Reporter: Siti Masitoh | Editor: Herlina Kartika Dewi
KONTAN.CO.ID – JAKARTA. Badan Pusat Statistik (BPS) mencatat kinerja ekspor pada Juni 2026 sebesar US$ 25,46 miliar. Kinerja ekspor tersebut tercatat meningkat 8,84% year on year (yoy) bila dibandingkan periode sama tahun lalu.
Deputi Bidang Statistik Distribusi dan Jasa BPS Ateng Hartono membeberkan, kinerja ekspor tersebut tercatat meningkat didorong kinerja ekspor non minyak dan gas (migas) sebesar US$ 24,39 miliar atau naik 9,46% yoy.
“Sedangkan kinerja ekspor migas tercatat turun 3,78% yoy atau sebesar US$ 1,07 miliar,” tutur Ateng dalam konferensi pers, Senin (3/8/2026).
Baca Juga: Ekonom: Kenaikan PMI Manufaktur Belum Cerminkan Pemulihan Industri yang Kuat
Adapun kinerja ekspor non migas didorong oleh beberapa komoditas, bahan bakar mineral (HS 27) naik 49,67% dan volumenya naik 15,34%. Kemudian didorong oleh nikel dan barang daripadanya (HS 75) dengan nilai meningkat 69,30% namun volumenya turun 12,14%.
Selanjutnya didorong oleh komoditas lemak dan minyak hewani nabati (HS 15) nilainya naik 10,45% sedangkan volumenya turun 7,09%.
Lebih lanjut, secara kumulatif, kinerja ekspor Indonesia sejak Januari hingga Juni 2026 mencapai 140,81 miliar, atau naik 4,13% dari periode sama tahun lalu yang sebesar US$ 135,23 miliar.

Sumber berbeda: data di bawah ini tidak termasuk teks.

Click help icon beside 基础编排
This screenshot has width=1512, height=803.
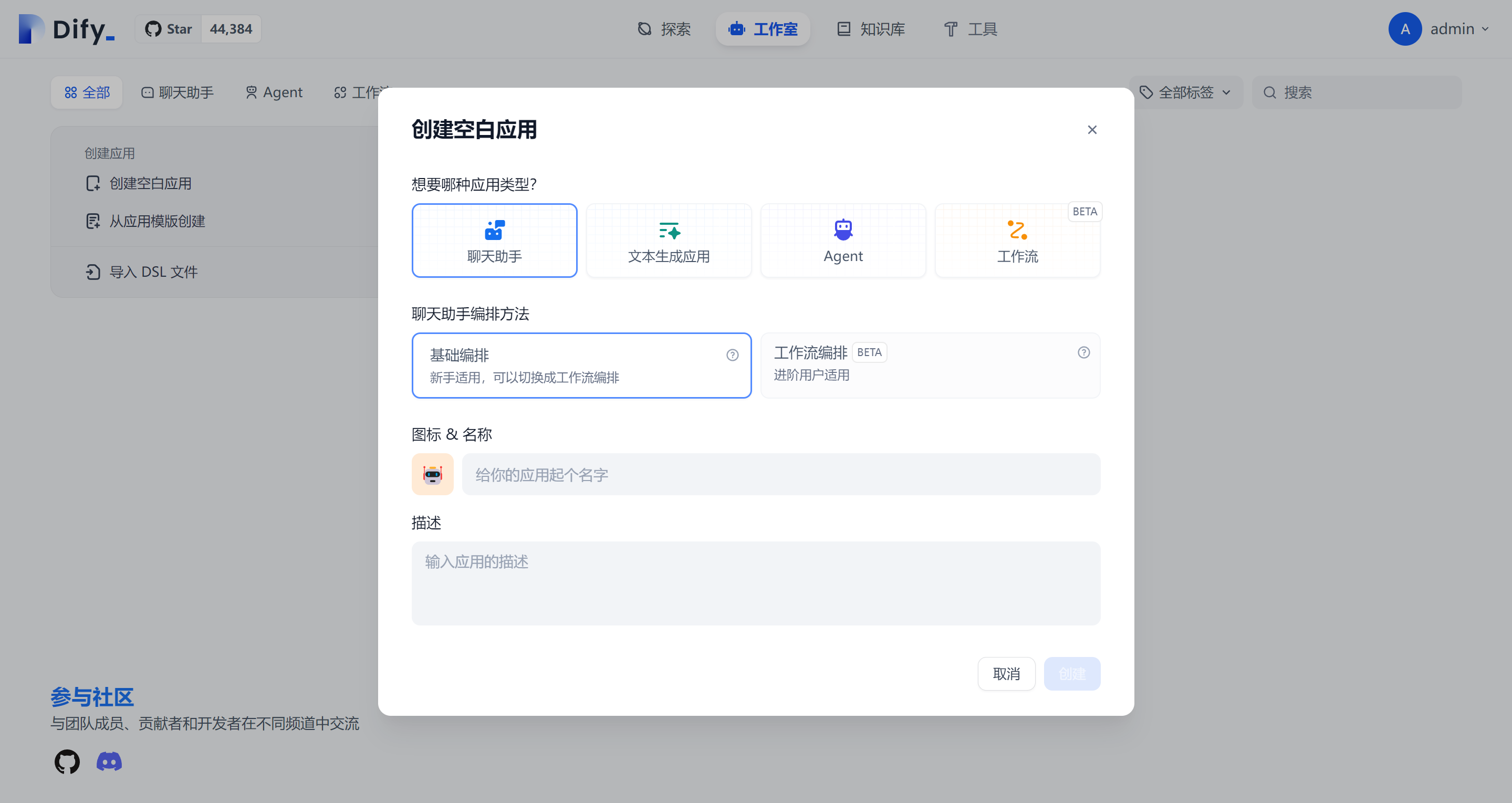[x=732, y=355]
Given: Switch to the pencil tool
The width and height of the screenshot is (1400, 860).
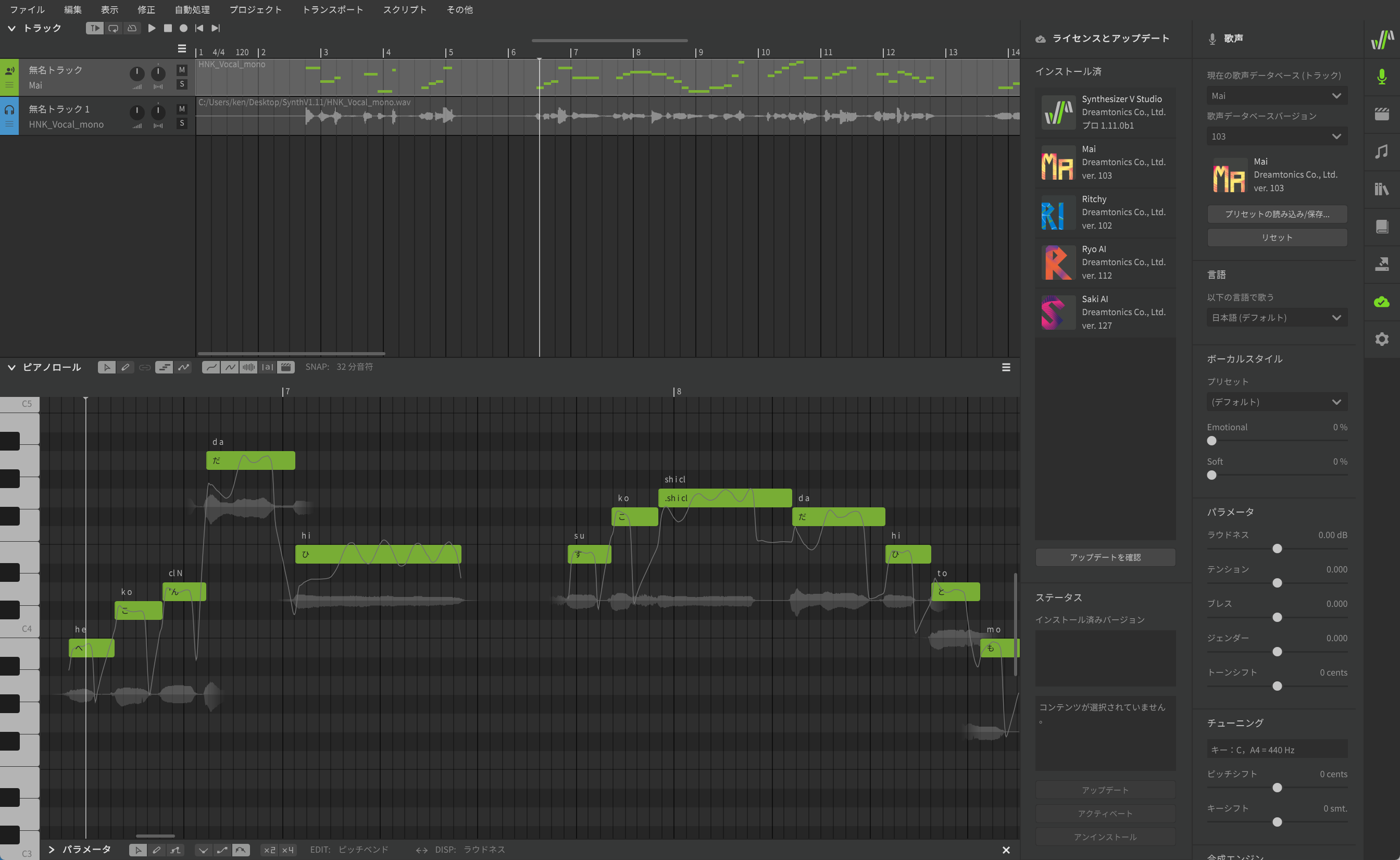Looking at the screenshot, I should click(126, 367).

Baca Juga: Terganjal Ekspor Logam Tanah Jarang, Pemerintah: 85 Laporan Surveyor Sudah Terbit
Kinerja ekspor non migas secara kumulatif tercatat sebesar US$ 134,58 miliar atau naik 4,90%, sedangkan kinerja ekspor migas tercatat sebesar US$ 6,23 miliar atau turun 10,11%.